* **WORK INSTRUCTION**:
Everything from the line containing "Given: Click the Hips column header" through the final line of the material is to be restated word for word, and only that.
=== Begin Enclosure ===
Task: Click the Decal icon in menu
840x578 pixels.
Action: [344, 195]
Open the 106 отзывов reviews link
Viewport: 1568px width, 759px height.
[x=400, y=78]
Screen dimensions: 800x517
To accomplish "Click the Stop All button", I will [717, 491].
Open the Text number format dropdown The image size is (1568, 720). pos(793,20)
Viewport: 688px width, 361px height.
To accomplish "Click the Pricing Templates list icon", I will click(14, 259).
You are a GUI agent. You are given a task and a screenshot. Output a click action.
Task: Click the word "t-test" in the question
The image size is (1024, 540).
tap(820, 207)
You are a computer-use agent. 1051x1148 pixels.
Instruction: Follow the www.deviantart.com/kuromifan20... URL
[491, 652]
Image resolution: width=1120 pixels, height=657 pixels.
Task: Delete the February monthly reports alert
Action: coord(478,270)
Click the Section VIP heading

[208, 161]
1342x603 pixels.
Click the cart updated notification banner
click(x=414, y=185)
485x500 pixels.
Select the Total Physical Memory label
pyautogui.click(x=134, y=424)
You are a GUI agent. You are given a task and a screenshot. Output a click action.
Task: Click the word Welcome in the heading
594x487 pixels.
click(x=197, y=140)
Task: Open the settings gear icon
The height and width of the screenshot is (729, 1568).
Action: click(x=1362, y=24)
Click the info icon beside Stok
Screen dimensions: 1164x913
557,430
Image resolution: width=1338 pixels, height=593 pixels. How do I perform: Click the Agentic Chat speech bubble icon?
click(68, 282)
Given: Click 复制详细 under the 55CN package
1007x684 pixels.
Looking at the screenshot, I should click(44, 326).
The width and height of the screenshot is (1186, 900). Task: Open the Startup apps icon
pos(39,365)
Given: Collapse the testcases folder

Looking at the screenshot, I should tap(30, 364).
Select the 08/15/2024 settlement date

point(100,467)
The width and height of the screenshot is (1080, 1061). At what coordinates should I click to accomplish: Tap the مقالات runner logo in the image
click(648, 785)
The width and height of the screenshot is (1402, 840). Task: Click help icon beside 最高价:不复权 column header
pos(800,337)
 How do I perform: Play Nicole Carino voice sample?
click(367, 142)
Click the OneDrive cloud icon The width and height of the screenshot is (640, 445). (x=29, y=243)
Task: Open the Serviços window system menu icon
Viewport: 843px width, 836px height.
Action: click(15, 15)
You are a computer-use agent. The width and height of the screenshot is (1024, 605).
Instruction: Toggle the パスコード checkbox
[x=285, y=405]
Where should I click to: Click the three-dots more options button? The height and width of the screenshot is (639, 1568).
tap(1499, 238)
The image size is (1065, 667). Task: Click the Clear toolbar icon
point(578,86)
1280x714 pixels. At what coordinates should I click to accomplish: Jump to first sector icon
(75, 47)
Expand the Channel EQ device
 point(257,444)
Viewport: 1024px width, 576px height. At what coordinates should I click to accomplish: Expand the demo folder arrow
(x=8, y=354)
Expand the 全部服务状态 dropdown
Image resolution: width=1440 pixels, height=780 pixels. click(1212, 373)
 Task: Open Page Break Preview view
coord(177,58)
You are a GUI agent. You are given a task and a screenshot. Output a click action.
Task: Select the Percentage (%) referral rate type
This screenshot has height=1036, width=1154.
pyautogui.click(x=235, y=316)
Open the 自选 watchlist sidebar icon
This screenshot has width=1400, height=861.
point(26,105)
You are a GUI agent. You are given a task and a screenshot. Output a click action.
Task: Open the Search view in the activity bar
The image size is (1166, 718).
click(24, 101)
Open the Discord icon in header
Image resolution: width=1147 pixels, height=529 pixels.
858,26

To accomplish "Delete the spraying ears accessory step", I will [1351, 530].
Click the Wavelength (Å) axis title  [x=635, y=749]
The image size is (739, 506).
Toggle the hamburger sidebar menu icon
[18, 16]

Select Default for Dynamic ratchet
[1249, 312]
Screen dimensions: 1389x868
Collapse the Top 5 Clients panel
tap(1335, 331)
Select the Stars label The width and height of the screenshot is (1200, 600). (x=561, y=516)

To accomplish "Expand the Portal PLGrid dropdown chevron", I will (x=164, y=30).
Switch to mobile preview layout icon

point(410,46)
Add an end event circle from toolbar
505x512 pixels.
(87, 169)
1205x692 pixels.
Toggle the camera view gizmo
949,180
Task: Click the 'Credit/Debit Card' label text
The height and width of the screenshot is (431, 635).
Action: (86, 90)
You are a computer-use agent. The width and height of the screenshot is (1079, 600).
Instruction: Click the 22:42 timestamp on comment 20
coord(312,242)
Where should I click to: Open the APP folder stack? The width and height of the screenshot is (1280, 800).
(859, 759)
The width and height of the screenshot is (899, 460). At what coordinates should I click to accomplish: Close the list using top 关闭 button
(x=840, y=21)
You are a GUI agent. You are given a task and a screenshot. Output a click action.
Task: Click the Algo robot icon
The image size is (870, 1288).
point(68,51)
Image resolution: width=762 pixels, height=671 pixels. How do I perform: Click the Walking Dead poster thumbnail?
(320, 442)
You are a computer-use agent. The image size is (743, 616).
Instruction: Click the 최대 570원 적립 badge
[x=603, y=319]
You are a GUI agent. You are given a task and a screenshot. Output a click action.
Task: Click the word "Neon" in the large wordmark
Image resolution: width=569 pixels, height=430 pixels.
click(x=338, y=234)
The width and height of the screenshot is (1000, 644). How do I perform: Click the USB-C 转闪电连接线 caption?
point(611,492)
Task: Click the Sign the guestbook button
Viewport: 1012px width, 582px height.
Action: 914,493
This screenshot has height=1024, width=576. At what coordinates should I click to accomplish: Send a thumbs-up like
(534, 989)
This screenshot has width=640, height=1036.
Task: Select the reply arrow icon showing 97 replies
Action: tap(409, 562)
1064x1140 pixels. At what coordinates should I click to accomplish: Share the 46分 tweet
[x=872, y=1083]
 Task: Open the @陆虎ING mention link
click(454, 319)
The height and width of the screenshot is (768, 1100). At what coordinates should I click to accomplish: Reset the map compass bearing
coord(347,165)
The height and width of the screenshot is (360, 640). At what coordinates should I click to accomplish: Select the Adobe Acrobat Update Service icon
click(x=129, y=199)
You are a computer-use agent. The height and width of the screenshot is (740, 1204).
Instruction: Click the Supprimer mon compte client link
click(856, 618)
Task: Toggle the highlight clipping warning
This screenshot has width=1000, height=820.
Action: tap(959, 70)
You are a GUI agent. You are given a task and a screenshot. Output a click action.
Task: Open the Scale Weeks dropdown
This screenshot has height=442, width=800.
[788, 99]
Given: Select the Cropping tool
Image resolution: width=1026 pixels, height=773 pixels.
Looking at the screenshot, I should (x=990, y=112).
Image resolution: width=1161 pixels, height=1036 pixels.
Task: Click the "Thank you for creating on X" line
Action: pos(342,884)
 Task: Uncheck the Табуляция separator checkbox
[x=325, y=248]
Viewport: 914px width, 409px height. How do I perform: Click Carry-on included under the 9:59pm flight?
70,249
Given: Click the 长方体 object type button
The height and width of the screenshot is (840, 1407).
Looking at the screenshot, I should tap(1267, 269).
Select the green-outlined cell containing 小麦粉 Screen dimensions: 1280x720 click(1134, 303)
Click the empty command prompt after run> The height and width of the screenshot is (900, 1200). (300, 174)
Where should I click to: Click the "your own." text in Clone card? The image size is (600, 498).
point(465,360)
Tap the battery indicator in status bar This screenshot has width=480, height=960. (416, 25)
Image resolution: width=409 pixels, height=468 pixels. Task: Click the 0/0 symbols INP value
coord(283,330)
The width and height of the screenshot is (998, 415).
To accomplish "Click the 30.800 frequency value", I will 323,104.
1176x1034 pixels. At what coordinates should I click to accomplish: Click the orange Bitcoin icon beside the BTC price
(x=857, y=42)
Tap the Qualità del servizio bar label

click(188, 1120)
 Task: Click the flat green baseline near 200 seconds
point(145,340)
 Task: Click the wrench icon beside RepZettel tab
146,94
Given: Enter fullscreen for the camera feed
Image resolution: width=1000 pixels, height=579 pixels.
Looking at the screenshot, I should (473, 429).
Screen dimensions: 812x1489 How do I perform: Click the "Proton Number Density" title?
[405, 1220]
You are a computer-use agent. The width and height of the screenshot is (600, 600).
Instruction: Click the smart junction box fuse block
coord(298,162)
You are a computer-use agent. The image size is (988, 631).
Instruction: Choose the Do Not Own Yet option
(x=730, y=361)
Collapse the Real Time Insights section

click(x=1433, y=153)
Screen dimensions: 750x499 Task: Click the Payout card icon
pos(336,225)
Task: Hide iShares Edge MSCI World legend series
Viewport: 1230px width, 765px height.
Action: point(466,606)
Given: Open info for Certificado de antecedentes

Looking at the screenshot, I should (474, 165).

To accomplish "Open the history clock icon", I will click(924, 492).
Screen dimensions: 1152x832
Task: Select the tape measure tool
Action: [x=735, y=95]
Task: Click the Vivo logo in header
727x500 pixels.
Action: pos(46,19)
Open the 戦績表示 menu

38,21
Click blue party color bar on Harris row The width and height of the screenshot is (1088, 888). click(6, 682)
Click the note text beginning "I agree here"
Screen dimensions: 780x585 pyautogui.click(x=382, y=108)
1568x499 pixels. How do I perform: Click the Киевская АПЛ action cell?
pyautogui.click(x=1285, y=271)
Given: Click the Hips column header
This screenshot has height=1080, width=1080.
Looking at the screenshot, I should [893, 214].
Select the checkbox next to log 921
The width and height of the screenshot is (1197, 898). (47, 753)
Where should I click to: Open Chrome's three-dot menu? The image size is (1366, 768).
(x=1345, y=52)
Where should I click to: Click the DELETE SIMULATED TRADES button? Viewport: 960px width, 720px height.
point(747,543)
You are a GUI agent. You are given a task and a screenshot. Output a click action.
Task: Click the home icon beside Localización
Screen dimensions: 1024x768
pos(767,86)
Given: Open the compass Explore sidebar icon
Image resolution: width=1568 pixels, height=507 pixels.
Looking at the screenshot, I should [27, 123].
=== End Enclosure ===
* **OUTPUT BELOW**:
Given: Click the Hips column header
This screenshot has height=1080, width=1080.
Looking at the screenshot, I should [893, 214].
Select the checkbox next to log 921
The width and height of the screenshot is (1197, 898). (47, 753)
Where should I click to: Open Chrome's three-dot menu? The image size is (1366, 768).
(x=1345, y=52)
Where should I click to: Click the DELETE SIMULATED TRADES button? Viewport: 960px width, 720px height.
point(747,543)
You are a GUI agent. You are given a task and a screenshot. Output a click action.
Task: Click the home icon beside Localización
Screen dimensions: 1024x768
pos(767,86)
Given: Open the compass Explore sidebar icon
Image resolution: width=1568 pixels, height=507 pixels.
Looking at the screenshot, I should [27, 123].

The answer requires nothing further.